**** Recorded data

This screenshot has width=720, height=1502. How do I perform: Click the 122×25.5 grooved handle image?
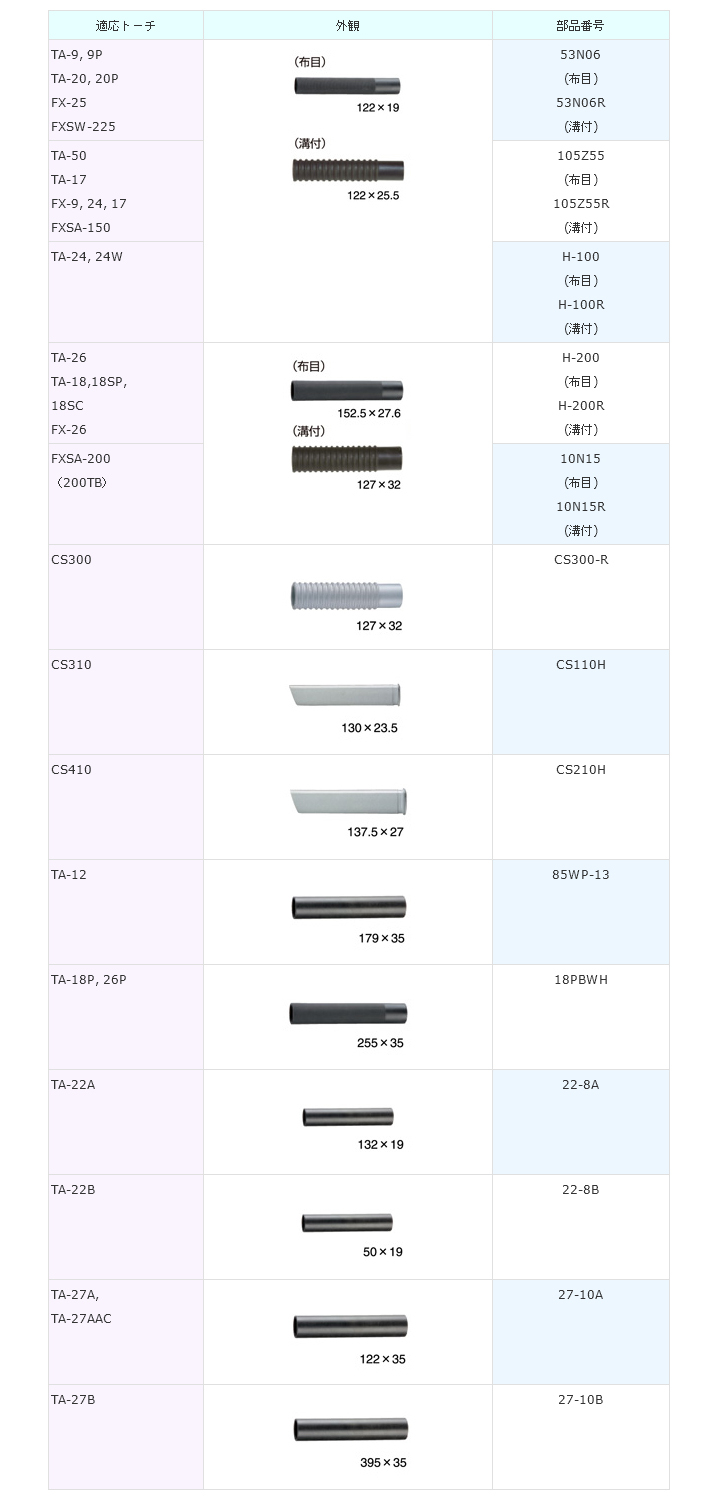[x=348, y=170]
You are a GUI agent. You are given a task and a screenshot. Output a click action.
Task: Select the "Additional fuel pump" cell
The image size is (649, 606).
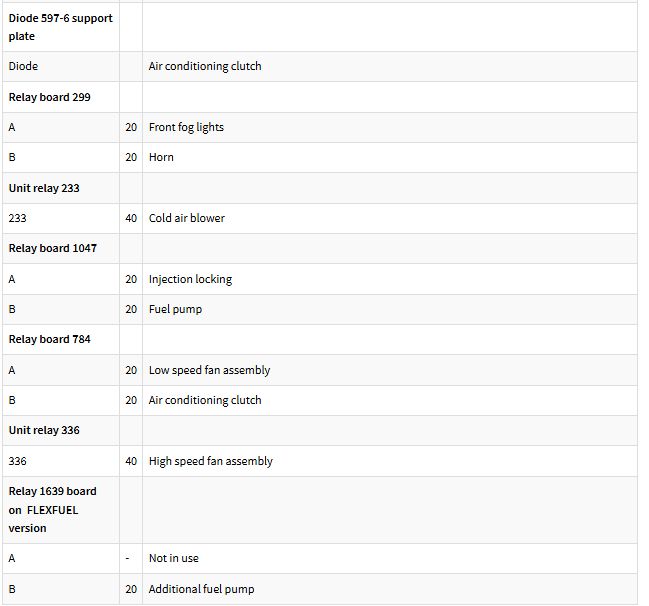pyautogui.click(x=201, y=589)
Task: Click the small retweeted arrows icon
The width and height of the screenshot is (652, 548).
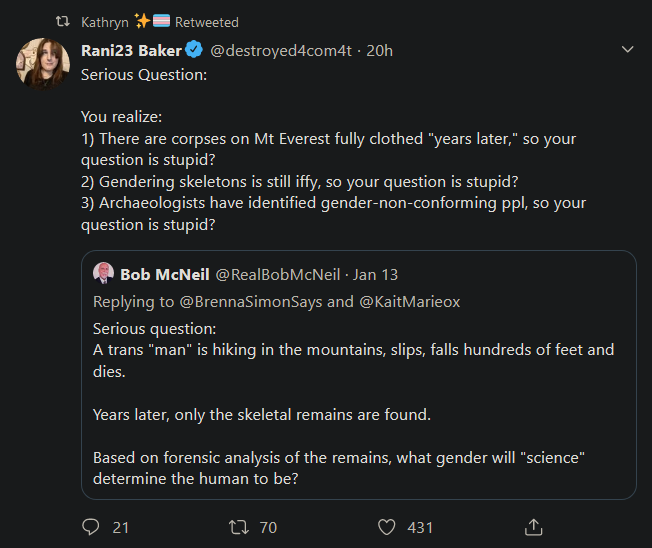Action: tap(63, 21)
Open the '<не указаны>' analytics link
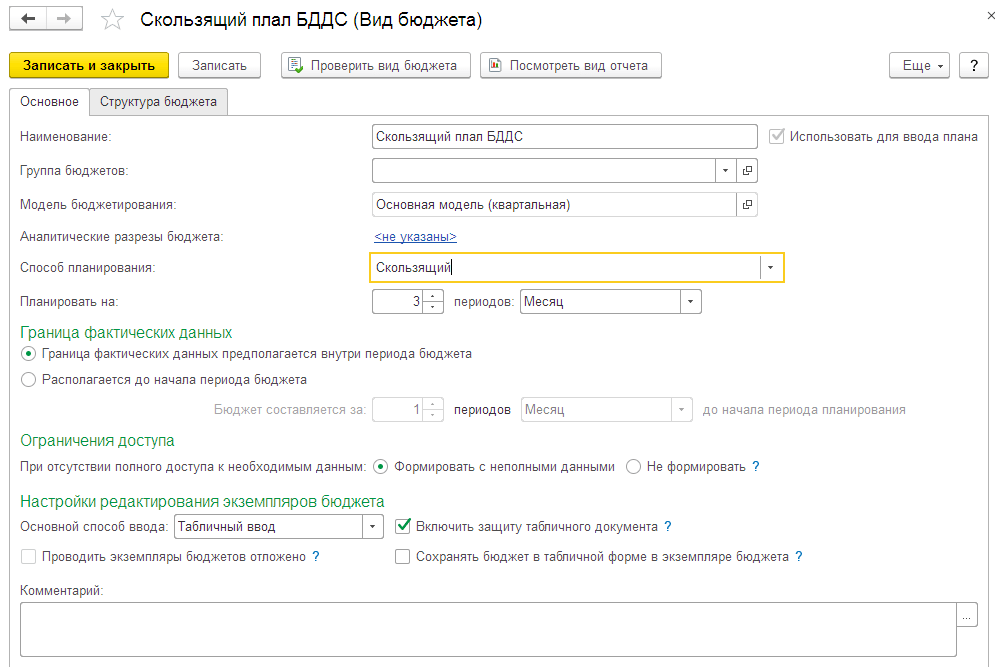This screenshot has height=667, width=995. (x=415, y=237)
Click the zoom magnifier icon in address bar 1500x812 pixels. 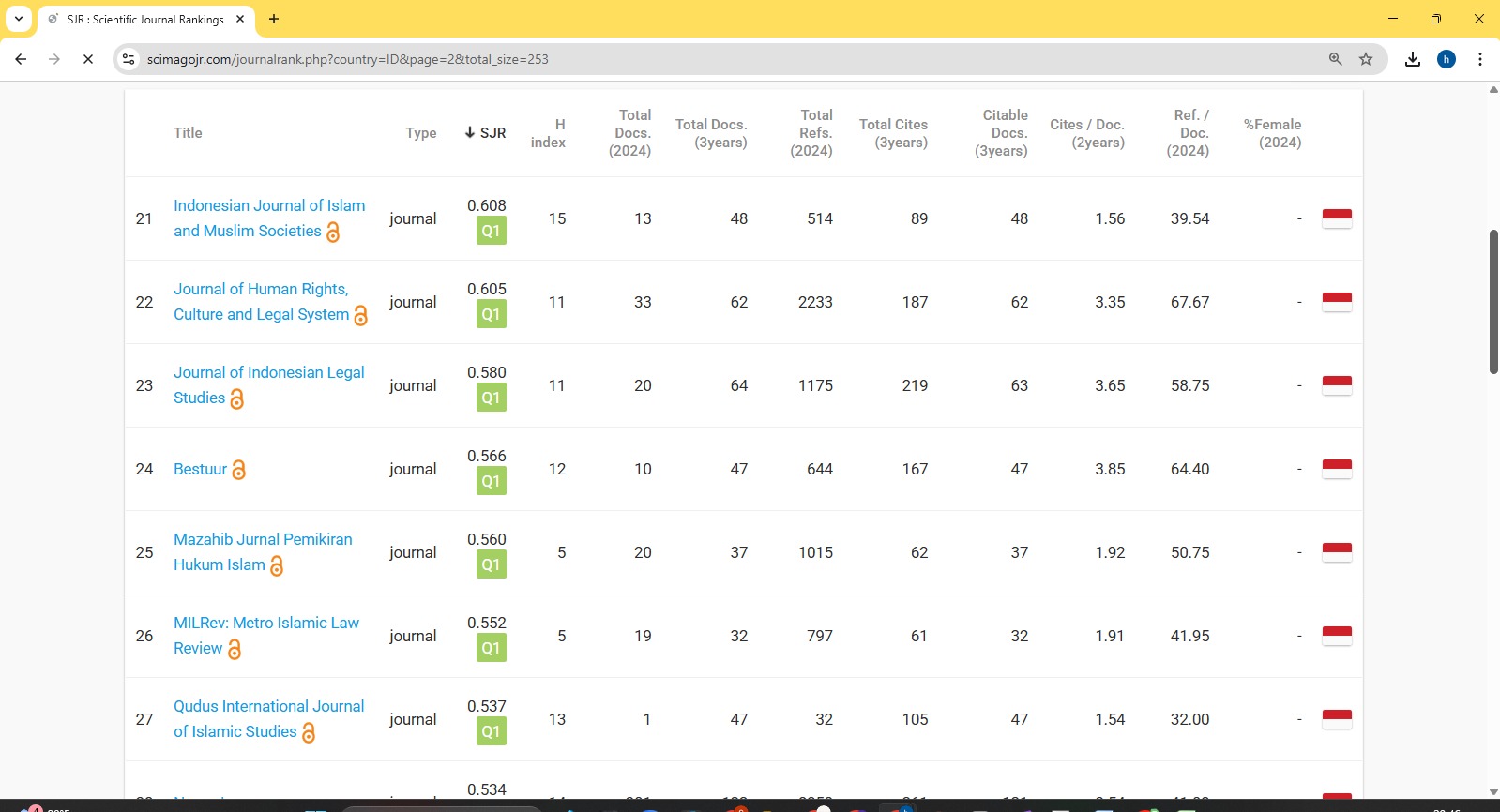(x=1335, y=59)
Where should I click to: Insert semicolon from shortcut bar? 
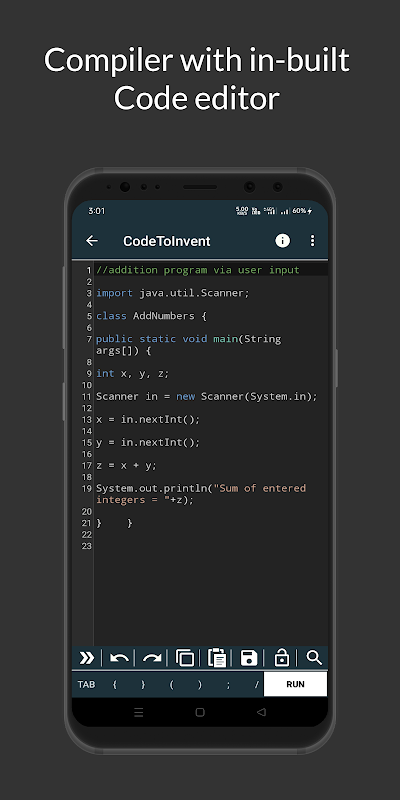[228, 685]
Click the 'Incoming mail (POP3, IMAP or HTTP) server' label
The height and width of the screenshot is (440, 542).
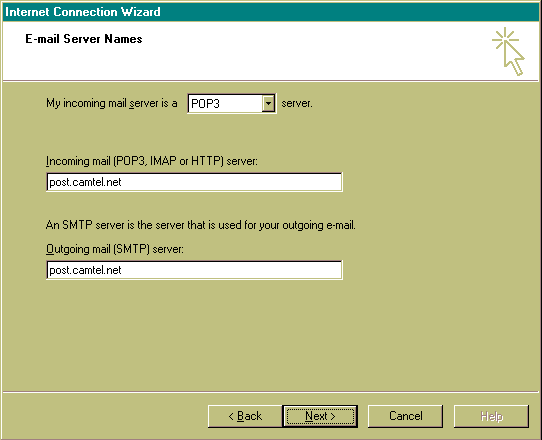click(152, 161)

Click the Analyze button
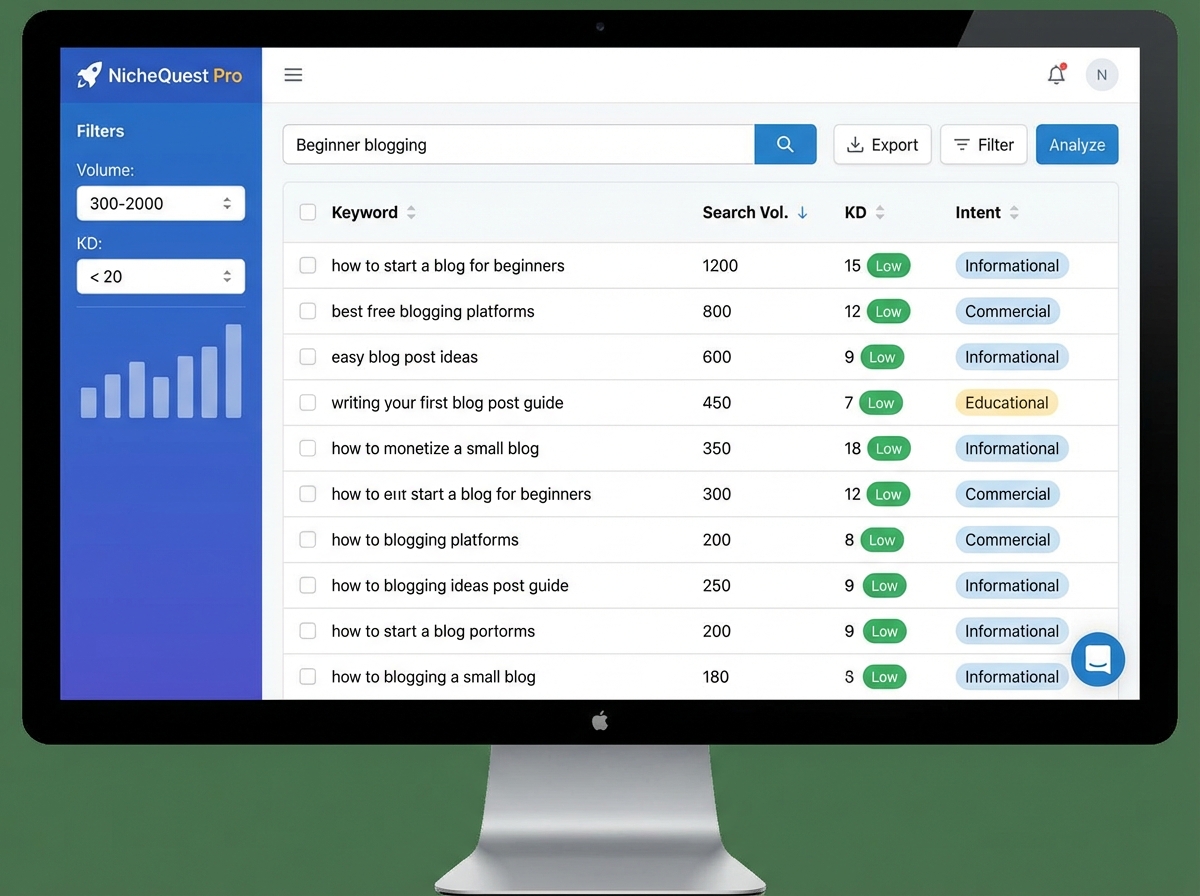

********

* Requirement *
Starting with the line that contains "The height and", repeat each line exactly through the last line of the data above, and nothing more; the pictures stay out.

* Completed task *
The height and width of the screenshot is (440, 542).
click(152, 161)

Click the Analyze button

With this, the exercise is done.